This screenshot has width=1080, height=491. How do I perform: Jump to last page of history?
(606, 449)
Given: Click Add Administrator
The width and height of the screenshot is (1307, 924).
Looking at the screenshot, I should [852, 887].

########

Substitute "breadth" for "width" throughout the records and reproduce them with no other changes.

◆ Solution for this task ◆
This screenshot has breadth=1080, height=491. How do I perform: Jump to last page of history?
(606, 449)
Given: Click Add Administrator
The breadth and height of the screenshot is (1307, 924).
Looking at the screenshot, I should [852, 887].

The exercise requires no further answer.